According to the film’s production notes:
After their father (Tim Robbins) leaves for work, leaving them in the care of their older sister (Kristen Stewart), six year-old Danny (Jonah Bobo) and ten-year old Walter (Josh Hutcherson) either get on each other’s nerves or are totally bored.
When their bickering escalates and Walter starts chasing him, Danny hides in a dumbwaiter. But Walter surprises him, and in retaliation, lowers Danny into their dark, scary basement, where he discovers an old tattered metal board game, called Zathura. After trying unsuccessfully to get his brother to play the game with him, Danny starts to play on his own.
From his first move, Danny realises this is no ordinary board game. His spaceship marker moves by itself and when it lands on a space, a card is ejected, which reads: “Meteor shower, take evasive action.” The house is immediately pummelled from above by hot, molten meteors.

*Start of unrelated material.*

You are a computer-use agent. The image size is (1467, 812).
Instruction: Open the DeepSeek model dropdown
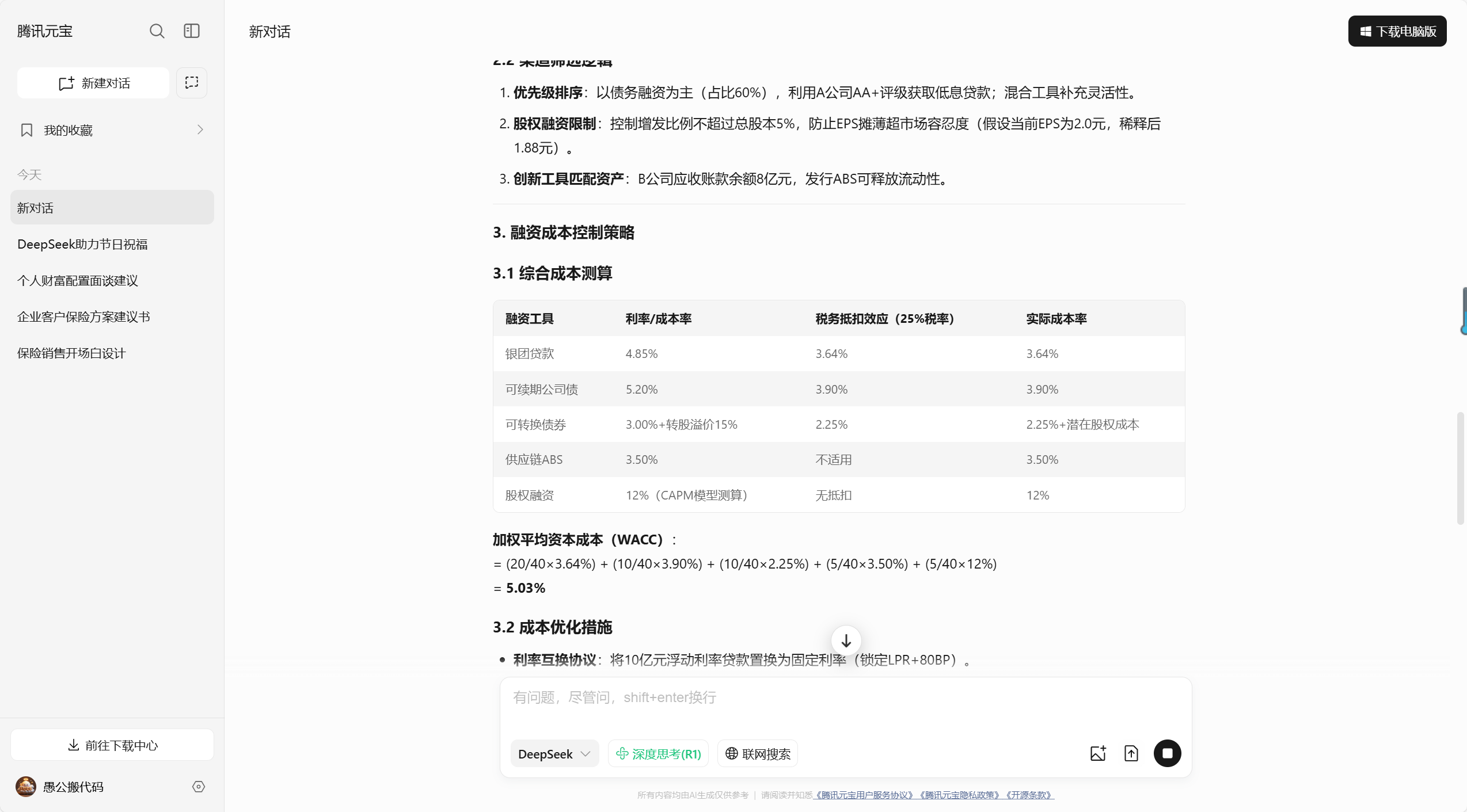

When Danny and Walter look up through the gaping hole in their roof, they discover, to their horror, that they have been propelled into deepest, darkest outer space. And they are not alone…

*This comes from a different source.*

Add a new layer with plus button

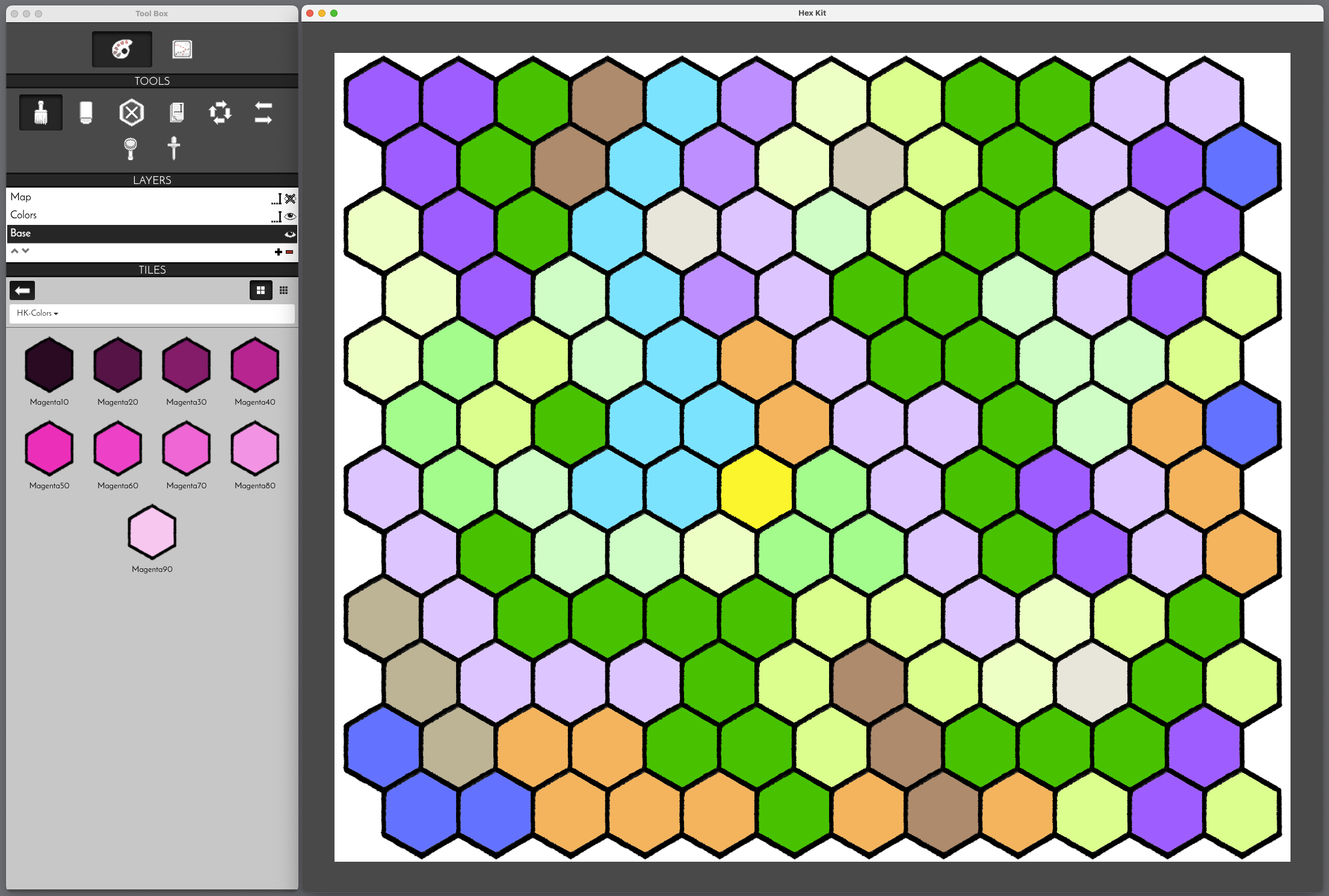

So begins an exhilarating, sometimes frightening, but always unpredictable adventure. Danny and Walter realise that unless they finish the game they’ll be trapped in outer space forever. With every turn, they confront one incredible obstacle after another: They accidentally put their sister Lisa into a deep cryonic sleep, are chased by a crazed, malfunctioning six-foot robot, rescue a stranded astronaut (Dax Shepard) and are besieged by lizard-like, carnivorous creatures called Zorgons.
With the help of the astronaut, Danny and Walter begin to put their petty fraternal differences aside, work together to overcome the obstacles they encounter and attempt to finish the game so they can go home.
But all their efforts may be in vain when they face their biggest challenge of all – a battle against an intense gravitational pull into the void of the dark planet Zathura.
Director Jon Favreau said: ‘When I first read the script, I was immediately taken by how sincere the depiction of the characters was. David (Koepp) and John (Kamps) preserved a great deal of the emotion and imagery of Chris’s book.
‘I wanted Zathura to work first and foremost on a visceral level, very much in the way Steven Spielberg’s early Amblin movies did. Films like E.T. and Close Encounters and George Lucas’s Star Wars movies are the kind of sci-fi stories I grew up loving, and that’s something I was eager to explore with this film. I also thought it would be fun to work with special effects, miniatures, robots, computer graphics – areas I haven’t had a chance to play with in the past. After working on Elf and having a small taste of that kind of filmmaking, Zathura seemed to be the next logical step for me to challenge myself and grow as a filmmaker.
‘I have two children now, I watch a lot of movies that are geared towards kids and this one really appealed to my sensibilities. As a filmmaker, a big part of your job is to put energy into getting a message out into the world that you believe in. I like stories that offer hope and films that have responsible themes. When you’re making a movie for young people, there should be a little aspirin in the apple sauce. There should be a nice message at the core.’
Esteemed film critic Roger Ebert noted: ‘What makes this fun is that Danny and Walter are obviously not going to get hurt. Alien fire blasts away whole chunks of their house, but never the chunks they’re in, and the giant lizards seem more preoccupied with overacting than with eating little boys. The young actors, Hutcherson and Bobo, bring an unaffected enthusiasm to their roles, fighting with each other like brothers even when threatened with roasting by a solar furnace. Their father, I should have mentioned, is played by Tim Robbins, although his role consists primarily of being absent. Kristen Stewart makes the most of the sister, Lisa’s, non-cryonic scenes. And then there is the character of the Astronaut (Dax Shepard), who materialises at a crucial point and helps shield the kids from intergalactic hazards. Lisa’s crush on the Astronaut becomes cringy after all is known.
‘Zathura lacks the undercurrents of archetypal menace and genuine emotion that informed The Polar Express, a true classic that is being re-released again this year. But it works gloriously as space opera. We’re going through a period right now in which every video game is being turned into a movie, resulting in cheerless exercises such as Doom, which mindlessly consists of aliens popping up and getting creamed. Zathura is based on a different kind of game, in which the heroes are not simply shooting at targets, but are actually surrounded by real events that they need to figure out. They are active heroes, not passive marksmen. Nobody even gets killed in Zathura. Well, depending on what happens to the lizards on the other side of the black hole.’